What the task requires: Wherever the word "pixels" turns up in a line of the entries, copy that line.
----- Record excerpts -----
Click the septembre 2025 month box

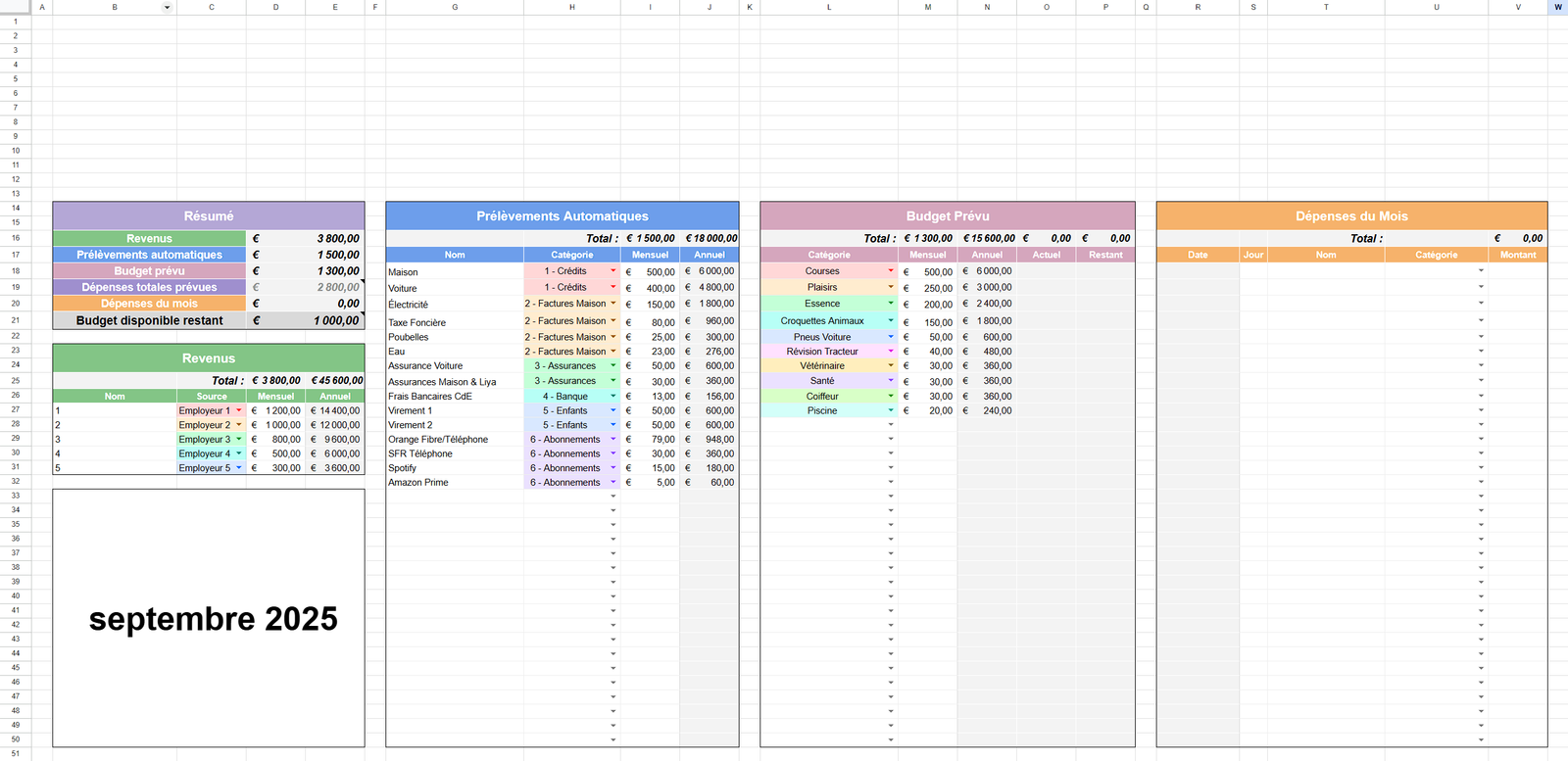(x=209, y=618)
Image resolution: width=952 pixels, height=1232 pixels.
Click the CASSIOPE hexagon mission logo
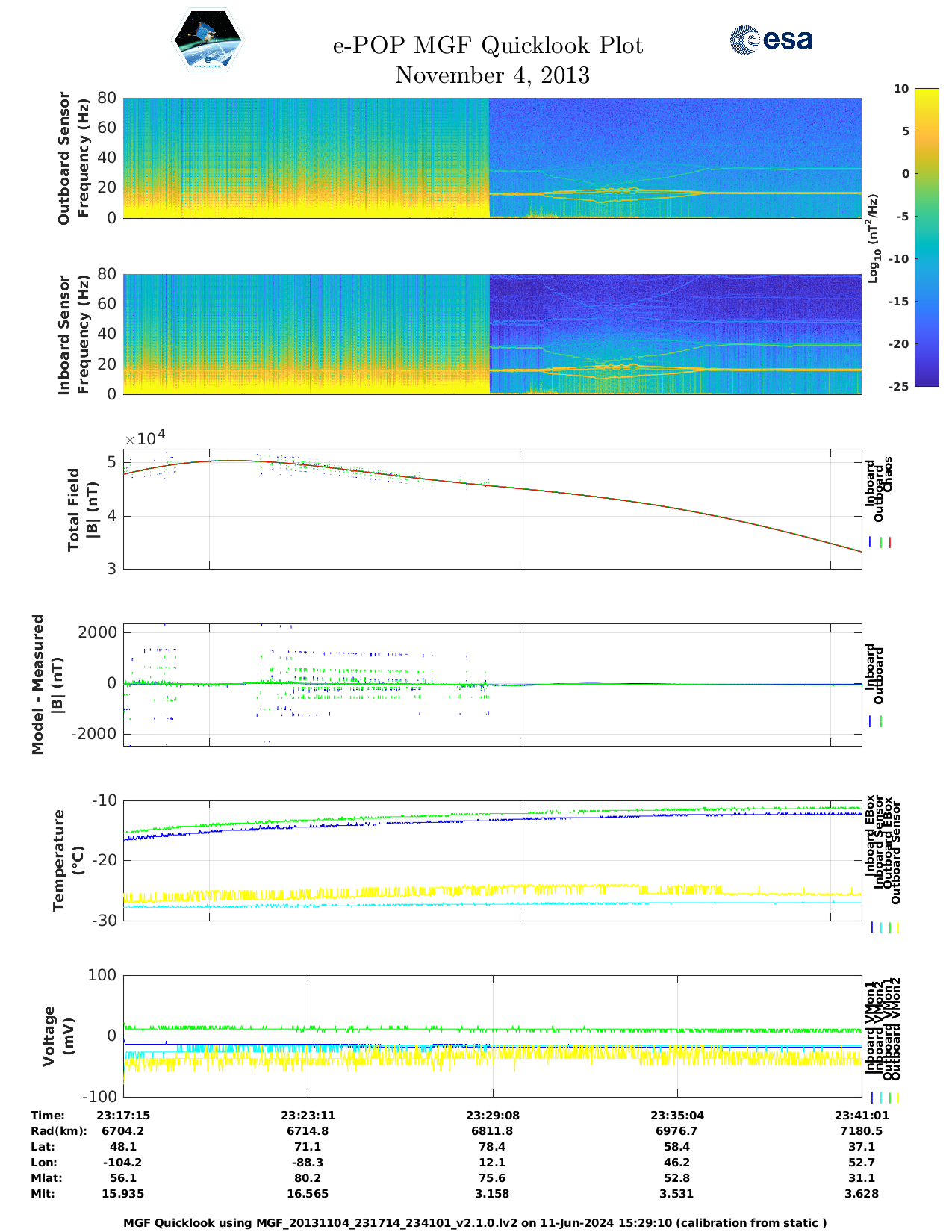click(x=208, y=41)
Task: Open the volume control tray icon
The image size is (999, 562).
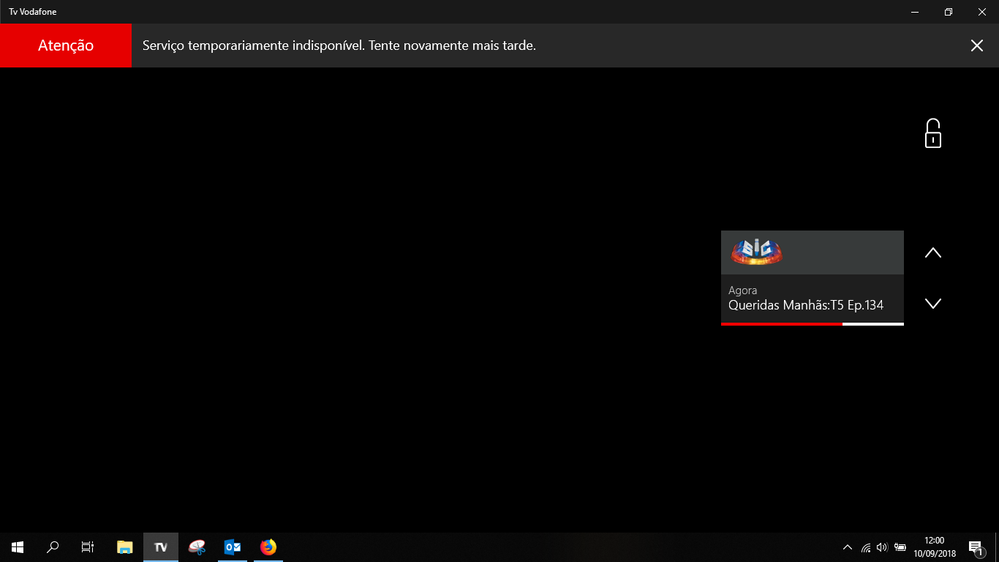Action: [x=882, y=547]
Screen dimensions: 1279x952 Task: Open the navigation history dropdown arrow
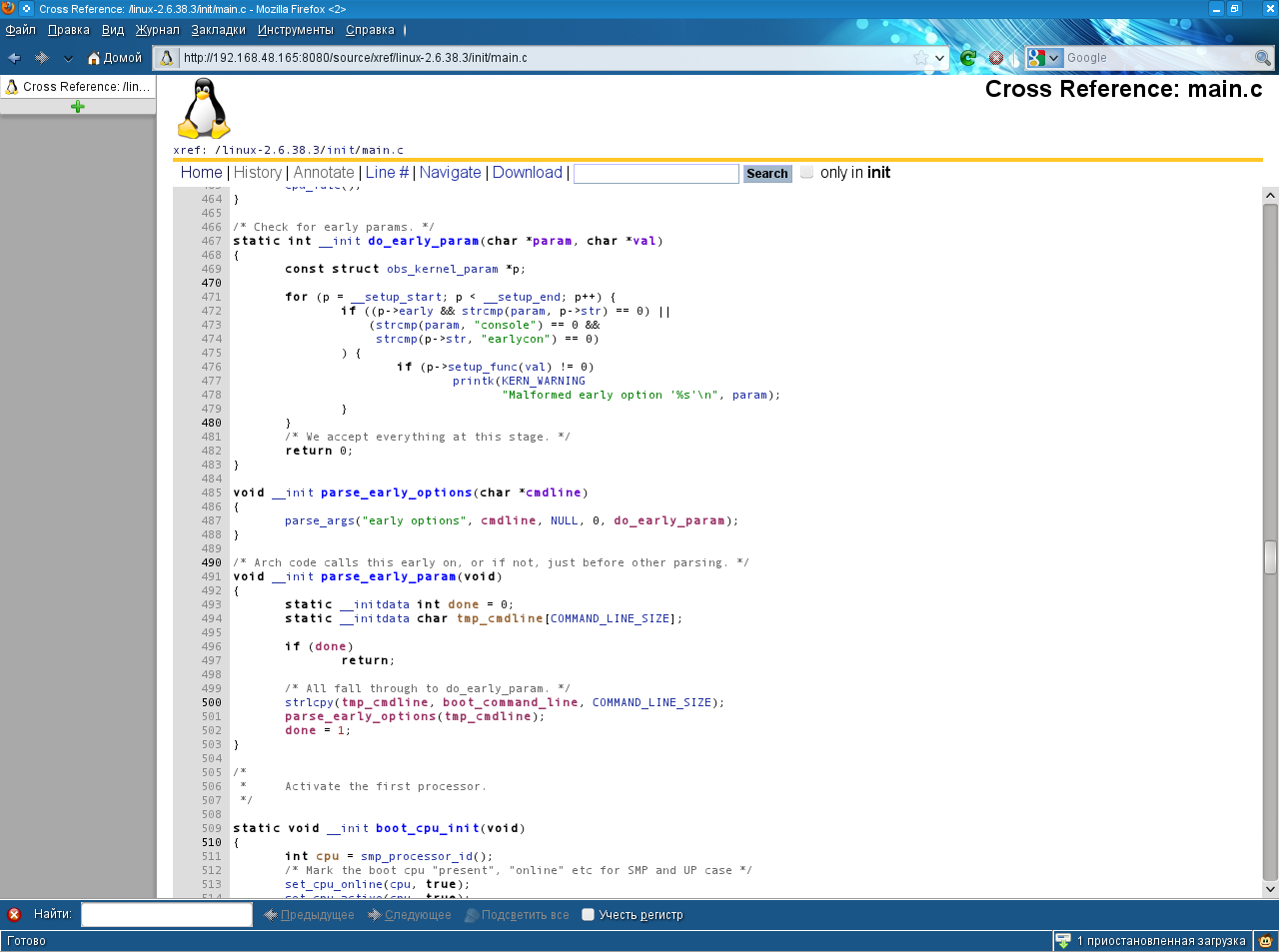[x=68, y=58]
-----
----- Record excerpts -----
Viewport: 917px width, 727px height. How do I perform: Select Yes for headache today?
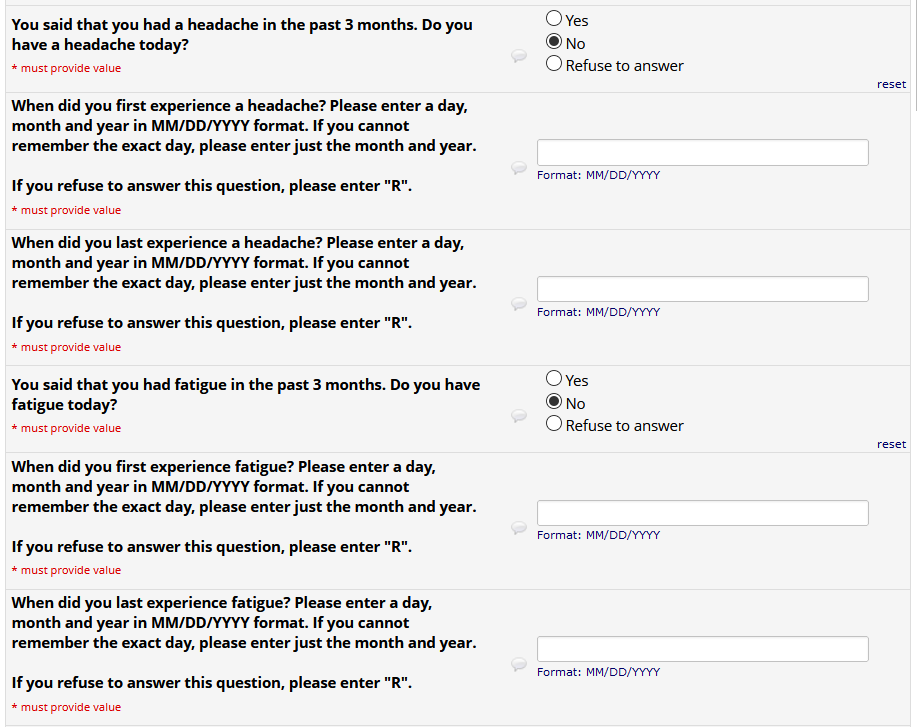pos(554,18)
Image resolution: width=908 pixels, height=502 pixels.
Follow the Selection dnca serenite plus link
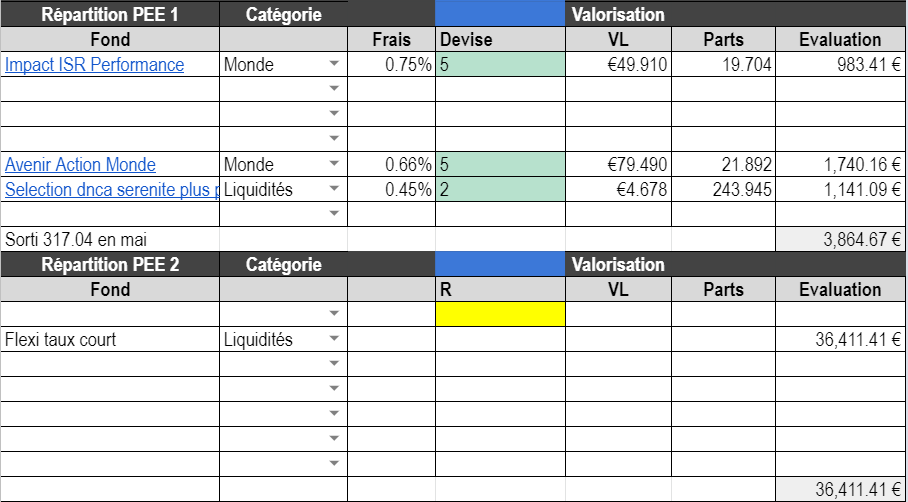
-----
Task response:
Image resolution: width=952 pixels, height=1232 pixels.
Image resolution: width=908 pixels, height=502 pixels.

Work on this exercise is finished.